Lo stile e l’acqua
Gelida e nuvolosa mattinata sulle coste di Long Island, 1933.
Siamo a novembre, mese non ideale per fare piacevoli nuotate al largo né per indossare costumi da bagno impalpabili (perché all’epoca c’è la mia stoffa preferita, il cotone, quello vero. Non sono ancora arrivati quei pezzi di gomma sintetici che tirano i pori con cui ancora oggi ci costringono a nuotare).
Novembre, un mese non ideale per affondare i piedi nudi dentro la sabbia croccante.
Eppure Harper Bazaar ha richiesto con urgenza degli scatti che raccontino sensazioni di quel tipo, scatti d’estate per l’imminente uscita del numero dedicato a Palm Beach.
Perché la moda non segue le stagioni ma le anticipa, le sfida.

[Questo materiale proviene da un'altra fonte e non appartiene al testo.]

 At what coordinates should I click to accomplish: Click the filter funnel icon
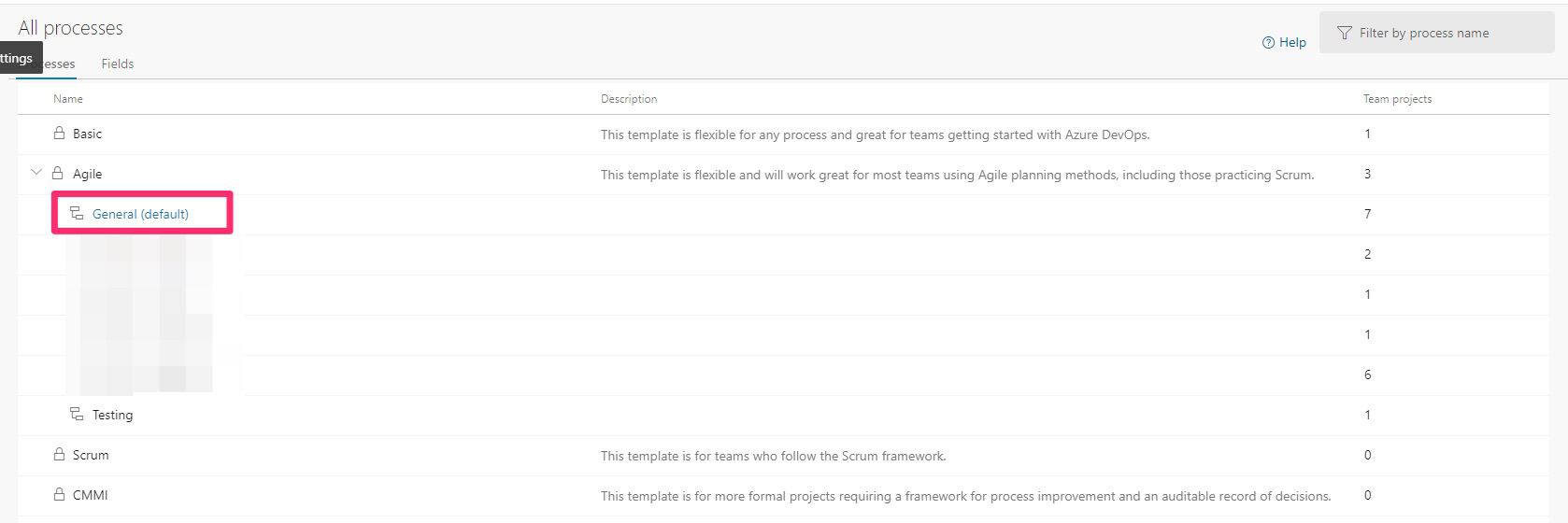point(1344,33)
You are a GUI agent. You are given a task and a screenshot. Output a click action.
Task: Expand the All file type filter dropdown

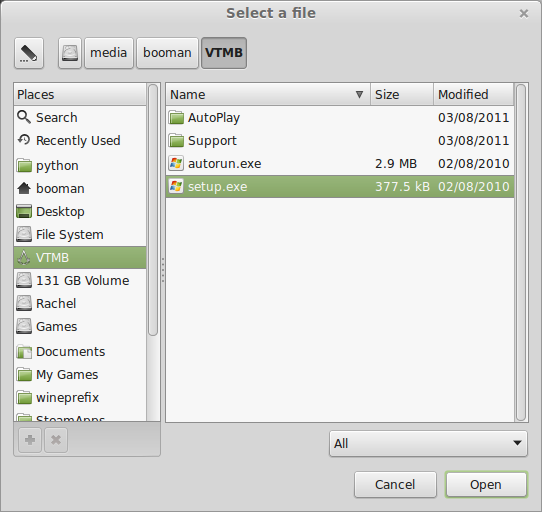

Se andassimo in giro come ci propongono i servizi di moda, saremmo già tutti morti di tisi.
Invece ci pensa l’università.
Comincia così “Lo stile e l’acqua”, un canto d’amore alla moda, un grido d’imprecazione a Roma quando piove, uno spunto di riflessione per tutti quelli che hanno navigato nel disservizio universitario delle grandi città e non si sono fatti travolgere dall’ondata dello sfruttamento della giovane risorsa volenterosa.